1 reply to this topic

[nuramar]

Hi guys..

 

I really need someone to help me on this problem.I am currently working on bat tissue samples.The samples were taken from museum where they were preserved in 95% alcohol at room temperature for few years. We took the samples and  preserved in 95% ethanol stored in -20.We did genomic extraction using QIAGEN kit but fail to get any band.just smear...however, I try to proceed with pcr and still fail to get any band.After several methods of extraction, I finally manage to get pcr product(although this method showed smeared bands in genomic extraction) using CTAB+PCR purification method. Annealing temperature used was 63 deg. the size of the band is 700bp. I did purification using PCR purification kit but i got very faint band. Although i've tried using 35-40ul sample of PCR product,I still obtain faint band.The same thing happen when I use Gel extraction kit...I've tried loading 35-40ul pcr product in few wells.After purification, I try to run the sample again but the band is very faint. i sent the sample for dna sequencing, but fail. How am I suppose to send this sample for sequencing when the band is very faint? Please help me....thank you in advance...

[Wunder]

Hello

I have minimal experience on animal tissue but I'll make some suggestions.

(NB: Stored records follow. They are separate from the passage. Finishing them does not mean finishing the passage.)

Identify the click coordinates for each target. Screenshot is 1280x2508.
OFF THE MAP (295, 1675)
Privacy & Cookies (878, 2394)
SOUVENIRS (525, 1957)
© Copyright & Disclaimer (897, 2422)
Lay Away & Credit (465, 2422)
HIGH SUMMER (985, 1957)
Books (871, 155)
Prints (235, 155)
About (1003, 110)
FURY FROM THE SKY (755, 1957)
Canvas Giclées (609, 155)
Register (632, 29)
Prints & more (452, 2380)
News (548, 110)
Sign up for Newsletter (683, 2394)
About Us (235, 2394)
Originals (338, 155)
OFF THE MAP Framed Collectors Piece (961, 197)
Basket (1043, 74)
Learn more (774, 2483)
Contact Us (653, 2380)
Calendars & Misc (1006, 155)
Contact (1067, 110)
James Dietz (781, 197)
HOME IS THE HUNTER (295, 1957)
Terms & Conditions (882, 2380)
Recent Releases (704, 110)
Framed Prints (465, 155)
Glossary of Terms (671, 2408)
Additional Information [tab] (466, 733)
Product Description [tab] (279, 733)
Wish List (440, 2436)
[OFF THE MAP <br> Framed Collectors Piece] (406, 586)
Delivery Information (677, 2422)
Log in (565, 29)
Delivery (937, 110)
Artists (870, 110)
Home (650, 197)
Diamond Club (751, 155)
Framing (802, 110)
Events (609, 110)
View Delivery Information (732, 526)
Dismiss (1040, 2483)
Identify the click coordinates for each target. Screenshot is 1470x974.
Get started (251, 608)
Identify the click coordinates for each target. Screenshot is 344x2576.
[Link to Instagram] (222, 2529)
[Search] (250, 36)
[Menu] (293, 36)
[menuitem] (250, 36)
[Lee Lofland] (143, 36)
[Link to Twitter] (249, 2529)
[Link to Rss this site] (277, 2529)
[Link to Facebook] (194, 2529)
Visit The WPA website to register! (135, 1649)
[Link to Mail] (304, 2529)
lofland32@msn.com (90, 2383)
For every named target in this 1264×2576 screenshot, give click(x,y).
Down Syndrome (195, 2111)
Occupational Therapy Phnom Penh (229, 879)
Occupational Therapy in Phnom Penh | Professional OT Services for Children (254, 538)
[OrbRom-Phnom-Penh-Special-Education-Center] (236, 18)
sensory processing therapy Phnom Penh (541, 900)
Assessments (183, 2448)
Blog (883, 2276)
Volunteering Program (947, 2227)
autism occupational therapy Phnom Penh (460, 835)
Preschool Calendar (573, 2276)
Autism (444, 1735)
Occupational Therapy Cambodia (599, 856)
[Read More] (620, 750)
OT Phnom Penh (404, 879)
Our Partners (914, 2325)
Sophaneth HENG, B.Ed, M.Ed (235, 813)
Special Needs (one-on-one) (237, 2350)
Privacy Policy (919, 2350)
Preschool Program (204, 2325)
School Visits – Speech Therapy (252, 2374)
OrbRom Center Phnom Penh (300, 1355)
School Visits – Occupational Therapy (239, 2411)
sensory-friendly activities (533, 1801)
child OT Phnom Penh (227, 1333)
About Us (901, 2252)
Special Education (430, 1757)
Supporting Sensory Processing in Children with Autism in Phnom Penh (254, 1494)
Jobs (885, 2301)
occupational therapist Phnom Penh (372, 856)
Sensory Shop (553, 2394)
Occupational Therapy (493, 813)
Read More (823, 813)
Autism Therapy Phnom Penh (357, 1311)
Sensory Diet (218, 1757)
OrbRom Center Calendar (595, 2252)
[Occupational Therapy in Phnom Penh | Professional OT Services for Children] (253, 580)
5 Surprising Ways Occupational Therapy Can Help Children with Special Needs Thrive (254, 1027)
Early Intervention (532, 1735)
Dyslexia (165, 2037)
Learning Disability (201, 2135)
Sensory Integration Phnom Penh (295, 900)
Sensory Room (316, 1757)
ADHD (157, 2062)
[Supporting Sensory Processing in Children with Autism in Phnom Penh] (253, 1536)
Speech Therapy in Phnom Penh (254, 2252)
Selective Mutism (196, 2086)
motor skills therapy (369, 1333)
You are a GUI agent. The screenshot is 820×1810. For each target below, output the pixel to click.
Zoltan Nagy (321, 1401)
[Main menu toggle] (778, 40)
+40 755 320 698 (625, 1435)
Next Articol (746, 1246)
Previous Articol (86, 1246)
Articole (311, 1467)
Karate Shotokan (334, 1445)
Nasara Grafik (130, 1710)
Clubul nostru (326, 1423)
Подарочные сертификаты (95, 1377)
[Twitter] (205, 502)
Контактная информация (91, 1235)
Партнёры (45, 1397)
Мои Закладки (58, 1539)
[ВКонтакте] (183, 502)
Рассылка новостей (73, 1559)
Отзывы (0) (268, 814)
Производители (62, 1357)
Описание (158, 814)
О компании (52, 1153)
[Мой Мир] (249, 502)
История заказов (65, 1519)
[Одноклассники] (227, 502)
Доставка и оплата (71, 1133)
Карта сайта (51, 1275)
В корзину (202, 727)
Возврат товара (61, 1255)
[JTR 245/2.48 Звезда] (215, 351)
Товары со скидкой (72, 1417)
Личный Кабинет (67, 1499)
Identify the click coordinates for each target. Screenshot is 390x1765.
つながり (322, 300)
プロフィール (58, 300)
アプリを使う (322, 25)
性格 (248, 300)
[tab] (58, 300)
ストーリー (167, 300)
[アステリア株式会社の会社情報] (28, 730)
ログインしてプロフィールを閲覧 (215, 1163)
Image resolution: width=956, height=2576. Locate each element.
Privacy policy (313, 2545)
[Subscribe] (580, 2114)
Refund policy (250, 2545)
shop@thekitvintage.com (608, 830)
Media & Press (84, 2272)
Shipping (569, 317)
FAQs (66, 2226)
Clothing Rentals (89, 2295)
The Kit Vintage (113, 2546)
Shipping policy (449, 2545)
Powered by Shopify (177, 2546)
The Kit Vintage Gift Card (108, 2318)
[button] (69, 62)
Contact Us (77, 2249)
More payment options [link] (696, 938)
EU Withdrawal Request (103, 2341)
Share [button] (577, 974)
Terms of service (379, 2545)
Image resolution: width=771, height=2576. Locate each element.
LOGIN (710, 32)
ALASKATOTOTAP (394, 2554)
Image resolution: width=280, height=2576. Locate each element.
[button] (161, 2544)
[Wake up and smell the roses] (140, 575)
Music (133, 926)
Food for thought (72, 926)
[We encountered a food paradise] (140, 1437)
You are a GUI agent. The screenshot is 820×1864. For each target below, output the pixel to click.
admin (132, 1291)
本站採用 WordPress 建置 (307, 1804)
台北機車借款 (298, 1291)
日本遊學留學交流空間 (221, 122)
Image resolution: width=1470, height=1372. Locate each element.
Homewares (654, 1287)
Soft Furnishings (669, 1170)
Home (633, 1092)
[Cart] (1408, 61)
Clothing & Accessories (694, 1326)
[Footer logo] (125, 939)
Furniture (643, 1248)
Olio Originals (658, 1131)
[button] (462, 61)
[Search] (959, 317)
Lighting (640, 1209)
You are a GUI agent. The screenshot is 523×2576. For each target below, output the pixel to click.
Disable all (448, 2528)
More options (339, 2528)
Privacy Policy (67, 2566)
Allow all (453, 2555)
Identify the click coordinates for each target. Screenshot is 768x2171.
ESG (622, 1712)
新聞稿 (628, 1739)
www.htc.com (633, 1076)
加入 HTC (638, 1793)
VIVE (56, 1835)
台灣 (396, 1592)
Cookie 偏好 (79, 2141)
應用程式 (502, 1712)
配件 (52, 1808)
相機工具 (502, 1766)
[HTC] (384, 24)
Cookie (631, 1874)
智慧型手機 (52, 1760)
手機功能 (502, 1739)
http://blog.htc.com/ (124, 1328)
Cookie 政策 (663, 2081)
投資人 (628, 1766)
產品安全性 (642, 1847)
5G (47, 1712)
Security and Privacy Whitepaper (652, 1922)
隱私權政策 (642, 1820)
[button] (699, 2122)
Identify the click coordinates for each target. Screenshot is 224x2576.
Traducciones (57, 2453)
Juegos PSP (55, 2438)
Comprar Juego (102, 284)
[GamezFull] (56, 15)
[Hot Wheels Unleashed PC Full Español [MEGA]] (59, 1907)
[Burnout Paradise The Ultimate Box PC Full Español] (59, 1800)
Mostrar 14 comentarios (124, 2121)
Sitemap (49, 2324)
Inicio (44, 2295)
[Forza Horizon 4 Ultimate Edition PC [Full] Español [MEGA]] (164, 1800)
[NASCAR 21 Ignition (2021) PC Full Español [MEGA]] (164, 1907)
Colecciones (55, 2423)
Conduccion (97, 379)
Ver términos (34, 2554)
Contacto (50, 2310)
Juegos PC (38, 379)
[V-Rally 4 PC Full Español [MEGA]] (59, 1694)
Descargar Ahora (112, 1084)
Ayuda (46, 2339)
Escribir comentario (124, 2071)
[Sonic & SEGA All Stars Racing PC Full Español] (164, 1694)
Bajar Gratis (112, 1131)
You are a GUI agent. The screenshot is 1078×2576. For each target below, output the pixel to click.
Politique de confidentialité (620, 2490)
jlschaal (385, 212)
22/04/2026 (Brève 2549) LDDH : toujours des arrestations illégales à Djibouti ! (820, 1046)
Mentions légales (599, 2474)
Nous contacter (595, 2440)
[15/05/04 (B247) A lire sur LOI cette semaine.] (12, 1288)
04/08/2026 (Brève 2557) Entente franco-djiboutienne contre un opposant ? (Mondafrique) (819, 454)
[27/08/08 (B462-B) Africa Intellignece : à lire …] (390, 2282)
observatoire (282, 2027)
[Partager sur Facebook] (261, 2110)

I'm wondering where you got this protocol from? Is this from the literature? Also did you design the primers yourself?

With a faint band the best thing to do is to cut the pcr fragment of the correct size, do a gel extraction and then clone it. This will dramatically amplify the number of copies of your pcr fragment. You can even send the plasmid for sequencing and this will generally give you a cleaner sequence than sending just the pcr fragment.

Hope that helps

Edited by Wunder, 08 April 2015 - 11:11 PM.